Il reggae non era mai stato così in vista dai tempi di Bob Marley. Negli ultimi tre anni, le hit delle pop star americane si sono arricchite di sapori giamaicani. Da Beyonce a Rihanna, passando per Drake o Justin Bieber, sono sempre di più i cantanti che usano accompagnamenti e musiche dancehall, la versione «elegante» del reggae, resa popolare dal leggendario produttore King Jammy alla metà degli anni 80 con lo Sleng Teng, il primo reggae elettronico della storia. Una conquista praticata con guanti di velluto: ecco com’è andata.

Dopo essere rimasto a camminare per le sue strade underground, negli ultimi anni si è lasciato acchiappare dai grandi nomi del pop americano. Se la musica giamaicana ha fornito una quantità considerevole di campioni di tutto rispetto nella storia del sampling, l’eredità culturale dell’isola di Bob Marley ha raggiunto una dimensione nuova quando, nell’ottobre 2015, Justin Bieber ha pubblicato Sorry, un piacevole ritornello sovrapposto a un beat dancehall firmato Skrillex che ha intascato 2,8 miliardi di visualizzazioni su YouTube. Una prima breccia nel wall of sound americano, che Work ha trasformato in voragine. Il brano delle due superstar Rihanna e Drake, che ha campionato il Take Me Away del cantante giamaicano Richie Stephens (apparso nel 2000), ha poi ufficializzato il ritorno in auge del dancehall. A poche ore dall’uscita, il 27 gennaio 2016, il clip, che mostra la febbre di una «sala da ballo» in stile giamaicano, era già stato visto milioni di volte, e qualche giorno dopo buona parte del pianeta lo canticchiava lavando i piatti. Tre settimane dopo è toccato a Kanye West pubblicare il suo nuovo album, The Life of Pablo: su Famous, celebrato per il clip più che provocatorio, il sample Bam Bam, un inno del reggae cantato da Sister Nancy e prodotto da Winston Riley nel 1982. In aprile Beyonce lancia l’album Lemonade. Nel brano Hold Up prodotto da Diplo (ne riparleremo) si ritrovano lo skank caratteristico del reggae (un accordo suonato in controtempo con la chitarra o il pianoforte) e persino i corni da nebbia dei soundsystem giamaicani.

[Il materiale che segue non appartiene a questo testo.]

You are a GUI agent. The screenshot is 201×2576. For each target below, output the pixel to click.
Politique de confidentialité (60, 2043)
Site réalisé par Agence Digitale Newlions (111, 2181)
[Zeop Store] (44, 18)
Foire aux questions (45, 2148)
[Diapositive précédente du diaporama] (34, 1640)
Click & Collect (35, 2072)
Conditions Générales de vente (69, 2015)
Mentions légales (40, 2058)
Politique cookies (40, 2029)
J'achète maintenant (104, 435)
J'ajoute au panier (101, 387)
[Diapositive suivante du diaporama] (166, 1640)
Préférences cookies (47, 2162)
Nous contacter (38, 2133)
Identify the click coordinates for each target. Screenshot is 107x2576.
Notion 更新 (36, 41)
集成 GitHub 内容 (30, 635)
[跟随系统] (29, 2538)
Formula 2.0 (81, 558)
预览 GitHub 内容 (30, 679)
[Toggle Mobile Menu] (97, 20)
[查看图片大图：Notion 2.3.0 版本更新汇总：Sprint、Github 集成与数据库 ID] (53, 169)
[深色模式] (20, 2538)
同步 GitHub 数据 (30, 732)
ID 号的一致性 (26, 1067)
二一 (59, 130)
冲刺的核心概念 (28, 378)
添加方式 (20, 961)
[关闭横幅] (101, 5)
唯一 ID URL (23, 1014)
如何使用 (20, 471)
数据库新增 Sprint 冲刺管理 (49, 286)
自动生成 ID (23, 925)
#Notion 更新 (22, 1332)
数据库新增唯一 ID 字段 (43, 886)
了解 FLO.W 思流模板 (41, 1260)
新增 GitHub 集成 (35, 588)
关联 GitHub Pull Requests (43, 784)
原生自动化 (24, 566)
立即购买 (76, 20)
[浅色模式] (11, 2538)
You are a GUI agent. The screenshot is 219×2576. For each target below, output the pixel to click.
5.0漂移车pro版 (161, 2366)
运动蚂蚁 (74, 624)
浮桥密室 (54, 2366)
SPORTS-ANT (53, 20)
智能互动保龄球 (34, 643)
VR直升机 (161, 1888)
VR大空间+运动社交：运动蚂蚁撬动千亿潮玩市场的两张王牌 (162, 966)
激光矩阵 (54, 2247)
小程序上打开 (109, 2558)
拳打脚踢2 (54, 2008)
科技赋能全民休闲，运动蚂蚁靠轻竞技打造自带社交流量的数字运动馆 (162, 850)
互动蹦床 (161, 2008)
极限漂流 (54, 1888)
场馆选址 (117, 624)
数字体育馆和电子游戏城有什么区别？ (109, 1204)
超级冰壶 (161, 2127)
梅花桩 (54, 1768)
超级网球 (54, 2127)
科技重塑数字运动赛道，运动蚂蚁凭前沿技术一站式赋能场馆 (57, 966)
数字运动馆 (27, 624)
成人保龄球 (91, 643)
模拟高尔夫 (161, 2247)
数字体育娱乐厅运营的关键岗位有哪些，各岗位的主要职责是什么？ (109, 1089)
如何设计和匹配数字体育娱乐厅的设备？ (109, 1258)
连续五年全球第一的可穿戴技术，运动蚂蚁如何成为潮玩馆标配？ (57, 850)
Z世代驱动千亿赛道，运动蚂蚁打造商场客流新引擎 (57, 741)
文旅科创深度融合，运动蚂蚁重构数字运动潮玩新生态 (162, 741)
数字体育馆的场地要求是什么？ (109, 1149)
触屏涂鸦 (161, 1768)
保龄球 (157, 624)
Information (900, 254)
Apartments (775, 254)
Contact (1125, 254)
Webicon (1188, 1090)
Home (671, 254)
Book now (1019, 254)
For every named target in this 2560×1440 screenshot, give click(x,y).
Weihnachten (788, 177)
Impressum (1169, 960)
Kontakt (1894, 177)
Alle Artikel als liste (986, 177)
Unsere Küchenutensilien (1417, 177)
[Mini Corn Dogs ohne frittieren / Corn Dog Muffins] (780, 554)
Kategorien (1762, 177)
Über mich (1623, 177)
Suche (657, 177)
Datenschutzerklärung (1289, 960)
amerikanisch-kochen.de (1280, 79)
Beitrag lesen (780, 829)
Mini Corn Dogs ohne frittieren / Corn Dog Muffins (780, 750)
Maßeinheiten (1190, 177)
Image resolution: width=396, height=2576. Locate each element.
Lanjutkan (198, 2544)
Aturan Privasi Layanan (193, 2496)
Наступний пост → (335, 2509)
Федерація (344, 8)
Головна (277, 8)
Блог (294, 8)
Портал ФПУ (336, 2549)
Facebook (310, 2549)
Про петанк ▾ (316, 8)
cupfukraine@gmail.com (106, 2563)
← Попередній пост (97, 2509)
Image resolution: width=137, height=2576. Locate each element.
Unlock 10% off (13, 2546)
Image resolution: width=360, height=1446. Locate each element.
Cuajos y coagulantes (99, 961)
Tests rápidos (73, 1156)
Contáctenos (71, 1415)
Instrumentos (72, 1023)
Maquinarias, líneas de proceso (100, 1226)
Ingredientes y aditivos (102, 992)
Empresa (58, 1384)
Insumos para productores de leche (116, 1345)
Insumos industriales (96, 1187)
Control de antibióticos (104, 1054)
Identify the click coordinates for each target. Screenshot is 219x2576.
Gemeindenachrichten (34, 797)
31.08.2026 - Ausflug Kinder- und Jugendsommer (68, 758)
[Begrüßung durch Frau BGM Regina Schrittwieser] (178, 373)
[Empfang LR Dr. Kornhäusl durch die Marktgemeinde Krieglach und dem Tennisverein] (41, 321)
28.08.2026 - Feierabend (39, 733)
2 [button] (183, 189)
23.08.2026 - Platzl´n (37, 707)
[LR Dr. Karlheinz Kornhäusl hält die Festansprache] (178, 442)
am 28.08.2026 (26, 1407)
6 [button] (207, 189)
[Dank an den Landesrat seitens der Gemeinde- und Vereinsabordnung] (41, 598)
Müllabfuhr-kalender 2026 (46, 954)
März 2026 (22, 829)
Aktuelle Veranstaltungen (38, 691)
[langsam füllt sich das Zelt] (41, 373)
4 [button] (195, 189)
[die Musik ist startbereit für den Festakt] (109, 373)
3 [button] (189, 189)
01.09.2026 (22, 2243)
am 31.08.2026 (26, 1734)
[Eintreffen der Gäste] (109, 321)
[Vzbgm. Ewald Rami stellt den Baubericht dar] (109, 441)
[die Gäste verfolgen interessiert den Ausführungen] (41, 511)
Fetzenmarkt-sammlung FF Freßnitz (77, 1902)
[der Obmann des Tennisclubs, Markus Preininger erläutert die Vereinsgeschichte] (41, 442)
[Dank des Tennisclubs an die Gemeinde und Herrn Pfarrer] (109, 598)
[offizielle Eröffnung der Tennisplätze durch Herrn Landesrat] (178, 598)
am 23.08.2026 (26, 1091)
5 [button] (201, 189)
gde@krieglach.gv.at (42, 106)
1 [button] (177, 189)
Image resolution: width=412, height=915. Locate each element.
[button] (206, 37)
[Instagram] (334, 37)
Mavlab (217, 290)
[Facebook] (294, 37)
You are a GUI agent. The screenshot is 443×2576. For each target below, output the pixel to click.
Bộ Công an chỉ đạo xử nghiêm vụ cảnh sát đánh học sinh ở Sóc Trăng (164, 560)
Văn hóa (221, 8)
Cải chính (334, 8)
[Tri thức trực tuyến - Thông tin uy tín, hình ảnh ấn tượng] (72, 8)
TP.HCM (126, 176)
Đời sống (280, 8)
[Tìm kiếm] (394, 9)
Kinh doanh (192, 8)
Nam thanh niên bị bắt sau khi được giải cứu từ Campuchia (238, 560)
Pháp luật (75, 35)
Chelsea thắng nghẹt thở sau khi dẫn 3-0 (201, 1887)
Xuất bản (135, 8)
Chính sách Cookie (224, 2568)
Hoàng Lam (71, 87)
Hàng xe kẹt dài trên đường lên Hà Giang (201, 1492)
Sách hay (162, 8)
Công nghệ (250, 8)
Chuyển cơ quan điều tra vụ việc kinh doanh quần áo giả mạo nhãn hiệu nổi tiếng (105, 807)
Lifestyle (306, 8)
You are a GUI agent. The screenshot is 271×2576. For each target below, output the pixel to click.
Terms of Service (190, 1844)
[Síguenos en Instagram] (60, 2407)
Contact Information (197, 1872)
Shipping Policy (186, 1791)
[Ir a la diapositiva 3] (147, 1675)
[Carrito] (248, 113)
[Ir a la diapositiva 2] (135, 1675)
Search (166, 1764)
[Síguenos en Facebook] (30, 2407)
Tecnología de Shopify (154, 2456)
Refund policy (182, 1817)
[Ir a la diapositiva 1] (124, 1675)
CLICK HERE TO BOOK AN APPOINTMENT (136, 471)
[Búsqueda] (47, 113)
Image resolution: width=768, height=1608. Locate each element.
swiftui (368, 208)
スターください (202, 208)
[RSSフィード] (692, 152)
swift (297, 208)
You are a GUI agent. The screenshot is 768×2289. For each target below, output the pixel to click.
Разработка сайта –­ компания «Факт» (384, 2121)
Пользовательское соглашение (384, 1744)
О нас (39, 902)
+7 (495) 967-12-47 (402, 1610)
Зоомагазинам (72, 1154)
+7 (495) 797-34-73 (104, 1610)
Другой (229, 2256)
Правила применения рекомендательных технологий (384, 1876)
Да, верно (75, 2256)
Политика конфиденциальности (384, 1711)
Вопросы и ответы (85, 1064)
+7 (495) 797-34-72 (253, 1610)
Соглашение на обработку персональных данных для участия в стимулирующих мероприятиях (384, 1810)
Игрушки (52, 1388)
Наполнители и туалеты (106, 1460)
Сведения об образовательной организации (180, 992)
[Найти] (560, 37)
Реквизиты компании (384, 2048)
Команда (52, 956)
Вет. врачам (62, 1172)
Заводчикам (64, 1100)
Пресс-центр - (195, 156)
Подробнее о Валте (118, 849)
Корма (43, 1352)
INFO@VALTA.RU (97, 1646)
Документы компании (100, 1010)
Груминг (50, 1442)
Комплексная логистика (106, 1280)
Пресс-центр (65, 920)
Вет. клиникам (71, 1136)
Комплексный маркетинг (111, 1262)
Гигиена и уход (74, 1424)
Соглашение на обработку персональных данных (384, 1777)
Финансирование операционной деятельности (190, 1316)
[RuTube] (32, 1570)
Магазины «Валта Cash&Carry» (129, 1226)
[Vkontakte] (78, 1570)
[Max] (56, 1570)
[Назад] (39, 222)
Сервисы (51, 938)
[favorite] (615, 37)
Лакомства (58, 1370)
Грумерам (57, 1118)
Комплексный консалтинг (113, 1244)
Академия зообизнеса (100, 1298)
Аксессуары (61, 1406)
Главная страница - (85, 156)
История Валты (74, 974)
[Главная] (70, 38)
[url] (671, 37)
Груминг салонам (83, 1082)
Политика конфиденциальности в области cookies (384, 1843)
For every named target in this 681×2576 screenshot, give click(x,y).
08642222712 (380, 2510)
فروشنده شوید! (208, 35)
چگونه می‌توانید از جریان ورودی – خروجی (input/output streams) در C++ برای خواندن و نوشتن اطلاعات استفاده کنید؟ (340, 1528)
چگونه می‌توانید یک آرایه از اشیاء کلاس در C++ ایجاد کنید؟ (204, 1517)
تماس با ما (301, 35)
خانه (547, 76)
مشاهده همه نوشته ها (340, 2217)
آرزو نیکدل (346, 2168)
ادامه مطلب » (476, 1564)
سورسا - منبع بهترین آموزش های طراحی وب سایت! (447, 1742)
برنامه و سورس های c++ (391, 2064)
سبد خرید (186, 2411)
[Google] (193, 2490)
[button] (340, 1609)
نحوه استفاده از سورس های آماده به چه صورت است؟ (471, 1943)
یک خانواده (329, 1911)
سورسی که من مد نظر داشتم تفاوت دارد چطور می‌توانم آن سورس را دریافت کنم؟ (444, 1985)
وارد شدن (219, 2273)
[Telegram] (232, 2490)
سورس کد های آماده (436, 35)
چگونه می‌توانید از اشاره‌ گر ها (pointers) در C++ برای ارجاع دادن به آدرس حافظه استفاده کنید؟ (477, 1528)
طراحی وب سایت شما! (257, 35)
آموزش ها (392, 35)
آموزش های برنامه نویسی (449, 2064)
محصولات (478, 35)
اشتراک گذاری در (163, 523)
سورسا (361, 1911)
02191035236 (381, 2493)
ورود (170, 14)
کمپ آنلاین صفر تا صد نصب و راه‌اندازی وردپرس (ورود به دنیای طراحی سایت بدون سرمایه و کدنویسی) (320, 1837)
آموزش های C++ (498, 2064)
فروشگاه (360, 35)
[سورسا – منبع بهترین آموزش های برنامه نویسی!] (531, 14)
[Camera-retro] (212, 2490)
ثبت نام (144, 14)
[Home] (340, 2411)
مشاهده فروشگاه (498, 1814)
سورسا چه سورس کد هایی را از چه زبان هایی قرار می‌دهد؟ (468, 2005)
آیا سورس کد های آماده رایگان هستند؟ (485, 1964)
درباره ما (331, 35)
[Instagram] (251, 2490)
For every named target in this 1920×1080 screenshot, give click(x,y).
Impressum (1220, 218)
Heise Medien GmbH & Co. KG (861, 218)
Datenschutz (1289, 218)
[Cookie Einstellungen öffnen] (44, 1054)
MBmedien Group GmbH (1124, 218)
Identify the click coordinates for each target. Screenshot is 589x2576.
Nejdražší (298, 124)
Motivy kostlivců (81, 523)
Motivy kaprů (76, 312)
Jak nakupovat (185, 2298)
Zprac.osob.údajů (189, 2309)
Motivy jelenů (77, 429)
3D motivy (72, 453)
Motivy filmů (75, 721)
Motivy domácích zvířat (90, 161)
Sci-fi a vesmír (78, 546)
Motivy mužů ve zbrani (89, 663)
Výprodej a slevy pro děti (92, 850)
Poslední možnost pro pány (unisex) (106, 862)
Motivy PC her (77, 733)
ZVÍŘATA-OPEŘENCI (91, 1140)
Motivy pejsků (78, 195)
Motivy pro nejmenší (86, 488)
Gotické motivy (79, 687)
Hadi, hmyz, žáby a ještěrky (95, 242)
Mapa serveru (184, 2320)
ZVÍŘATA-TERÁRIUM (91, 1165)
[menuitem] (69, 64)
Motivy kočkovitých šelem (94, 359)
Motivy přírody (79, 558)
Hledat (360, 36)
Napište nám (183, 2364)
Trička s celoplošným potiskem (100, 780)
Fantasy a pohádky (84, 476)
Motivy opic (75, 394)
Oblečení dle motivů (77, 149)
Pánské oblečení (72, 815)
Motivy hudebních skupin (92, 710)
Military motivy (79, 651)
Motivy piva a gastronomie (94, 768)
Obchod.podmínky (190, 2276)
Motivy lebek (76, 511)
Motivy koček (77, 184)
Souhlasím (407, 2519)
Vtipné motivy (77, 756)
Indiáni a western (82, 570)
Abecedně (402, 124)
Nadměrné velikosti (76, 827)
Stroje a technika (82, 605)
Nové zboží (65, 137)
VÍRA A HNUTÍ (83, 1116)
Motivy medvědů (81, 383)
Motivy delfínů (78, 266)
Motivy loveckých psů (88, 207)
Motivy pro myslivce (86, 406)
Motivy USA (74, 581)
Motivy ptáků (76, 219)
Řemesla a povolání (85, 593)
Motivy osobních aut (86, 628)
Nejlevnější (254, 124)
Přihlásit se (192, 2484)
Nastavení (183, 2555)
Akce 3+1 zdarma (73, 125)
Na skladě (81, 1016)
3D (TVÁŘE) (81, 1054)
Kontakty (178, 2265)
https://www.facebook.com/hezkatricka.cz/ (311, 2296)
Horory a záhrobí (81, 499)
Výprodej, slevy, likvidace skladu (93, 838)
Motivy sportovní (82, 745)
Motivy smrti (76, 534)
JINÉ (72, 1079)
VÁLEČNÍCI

Drake completa l’opera nel mese di maggio con l’album Views, che contiene, oltre alla hit Hotline Bling, parecchie tracce ispirate al dancehall, come Controlla, con la star giamaicana Popcaan – rivelata agli orecchi del grande pubblico in Good Times di Jamie xx nel 2015 –, Too Good (con un’apparizione di Rihanna), o One Dance. Canzoni composte sotto la supervisione di Supa Dups e Nineteen85, due produttori che vanno per la maggiore negli USA e che stanno dietro le quinte di questo rinnovamento del beat dancehall. Nineteen85 fa parte della scuderia Ovo, etichetta fondata da Drake per far brillare la scena di Toronto, sua città d’origine, che ospita una nutrita comunità giamaicana. Per l’autore della parte strumentale di Hotline Bling, «questa tendenza doveva arrivare prima o poi, dopo il successo di Sean Paul o di Shaggy nei primi anni 2000», ricordando su Billboard che «la scena della musica urbana di Toronto è sempre stata parecchio influenzata dal reggae».

Da parte sua, Supa Dups, che ha infilato in Controlla un sample del brano Tear Off Mi Garment di Beenie Man, esponente del ragga giamaicano, confessa l’esistenza di una stretegia mirata a infiltrare il dancehall nel mainstream: «Tutti i produttori di origine caraibica si conoscono bene», spiegava a Billboard nel 2017. Abbiamo visto emergere quest’ondata reggae, e siccome sapevamo che Drake aveva sempre avuto il gusto dei suoni caraibici ci siamo detti: “Uniamo le nostre forze e facciamo in modo che funzioni.”» Supa Dups è in posizione particolarmente favorevole per lanciare questo genere di tendenze: giamaicano di origine cinese, si è fatto notare grazie a una serie di remix hip-hop di canzoni reggae negli anni 2000, per poi produrre brani per Bruno Mars, Rihanna, Sean Paul, Eminem e John Legend. È anche il fondatore del collettivo di Miami Black Chiney, al quale ha partecipato Walshy Fire, uno dei membri dei Major Lazer, il gruppo fondato da Diplo, a sua volta cresciuto nella penisola della Florida, a qualche centinaio di chilometri da Kingston.